The Helford River in Cornwall - A Protected Area of Outstanding Beauty
The Helford River is situated on the Lizard Peninsula, which is in Cornwall, the most southwest county in England. However, despite being called a river, this stretch of water is actually a ria, which is valley that has been submerged by locally increasing sea levels. This leads to the water being saline, and of a warm temperature due to the Gulf Stream. This, and the relativity unspoilt nature of both it and the surrounding landscape of everything from deciduous woodland to rocky cliffs, means that designations cover parts, or all, of the area. The whole area is part of a much larger Area of Outstanding Natural Beauty, within the entire Lizard Peninsula, and this means there is specific legislation in place from the government to preserve the area. It is also part of the Fal and Helford Special Area of Conservation (SAC). Specific portions of the area are protected in other ways. There are Biodiversity Action Plans protecting specific species, including the native shellfish populations. The vast majority of the intertidal area of the river is a SSSI, as is a shoreline wood (Merthen Wood). Finally, the whole estuary is a protected Bass Nursery Area.

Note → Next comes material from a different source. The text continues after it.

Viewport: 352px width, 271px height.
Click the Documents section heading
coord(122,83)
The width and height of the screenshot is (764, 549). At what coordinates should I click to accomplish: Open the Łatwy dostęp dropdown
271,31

The Helford River in Cornwall
Due to the sheer number of designations, it would be prudent to concentrate on the most important of these. Firstly it is an Area of Outstanding Natural Beauty. In England, these are areas which are in the second tier of protection needs (after the National Parks). The protection of them is primarily down to the Local Planning Authority, so in the case of the Helford River this will be Cornwall County Council. Local groups, organisations, companies and individuals who are based in the area or use them also have a duty to protect them. The statutes that cover such areas are primarily the National Parks and Access to the Countryside Act of 1949 and the Countryside and Rights of Way Act of 2000, which ensure that the areas are protected. For example, The Helford River is part of the greater Cornwall Area of Outstanding Natural Beauty. Areas of Outstanding Natural Beauty have joint advisory committees, which represent all the interested parties, staff members to co-ordinate the management of the site(s), and some form of plan for managing the site, and Cornwall AONB is no different. There is a partnership, of 17 different groups, and these range from the local council’s to group’s representing commerce and farming. In addition, there are five members of staff (3 full time and 2 part time) which work managing the Cornish AONB. Between the partnership, a management plan was drawn up, and this outlines the way in which the region should be managed for the future generations.
SSSI’s are areas that are protected for due to the unique nature of the site, or the lifeforms which depend upon it, and these are the building blocks of many other protection schemes, such as Special Areas of Conservation. They are designated by the statutory bodies which oversee that part of the UK, so for Cornwall Natural England will oversee it. Many separate areas of legislation cover the protection of such sites, the most important of which are the Countryside and Rights of Way Act 2000, and the Wildlife and Countryside Act 1981. The latter places a duty upon the statutory bodies to inform all interested parties, such as the local councils, site users and landowners of the designation, and to determine a management plan. As has already been mentioned, the Helford is part of a larger Special Area of Conservation, and these are legally required under the EU Habitat Directive. This is one of three such sites in Cornwall, and fifteen in England and Wales, which is marine, and as a result is very important. This was set up due to the extensive local biodiversity, and specifically for the Helford River the eelgrass beds, and location of both rocky and muddy shores. Again, a management group which aims to encompass the main stakeholders has been set up to protect the site under the terms of the Special Area of Conservation, and this includes the councils, local harbours and water companies.
Internationally implemented, Biodiversity Action Plans protect at risk species or areas. As a response to the 1992 international treaty, the Convention on Biological Diversity, in the UK they generally depend on legislation for SSSI’s, and cover similar areas. There are several such plans in the Helford River and the immediate vicinity, including fan mussels (Atrina fragilis), the sea bass, local oysters and eelgrass.
There are also groups which specialise in making sure all of these pieces of legislation are adhered to. The main one is the Helford Marine Conservation Group (HMCG). Established in the mid 1980’s, it is a group of individuals, some of whom represent other bodies, who work to make sure that the river is protected for future years, without hindering human use. The main aim of the HMCG is to manage the Helford Voluntary Marine Conservation Area, which was established in 1987. This group’s funding comes from a variety of sources, including private donations, lottery sources, and councils, and it has a big input into most of the management groups mentioned previously. The World Wildlife Fund also funds the activities of the HMCG, and they also play a part in protecting the area in other ways. In addition other conservation groups work to protect more specific parts of the area, such as the National Trust and their property at Glendurgan Garden.
Despite this being a very brief overview of the protection of the Helford River, several things have been shown. Firstly it has been designated in many different ways, from it being part of an Area of Outstanding Natural Beauty through to more specific Biodiversity Action Plans for individual species. Secondly ensuring most of these designations are adhered to is generally done by committees, and despite there being several such committees, many organisations and groups sit upon them all. Finally, the funding for the conservation of the region comes from a wide variety of sources.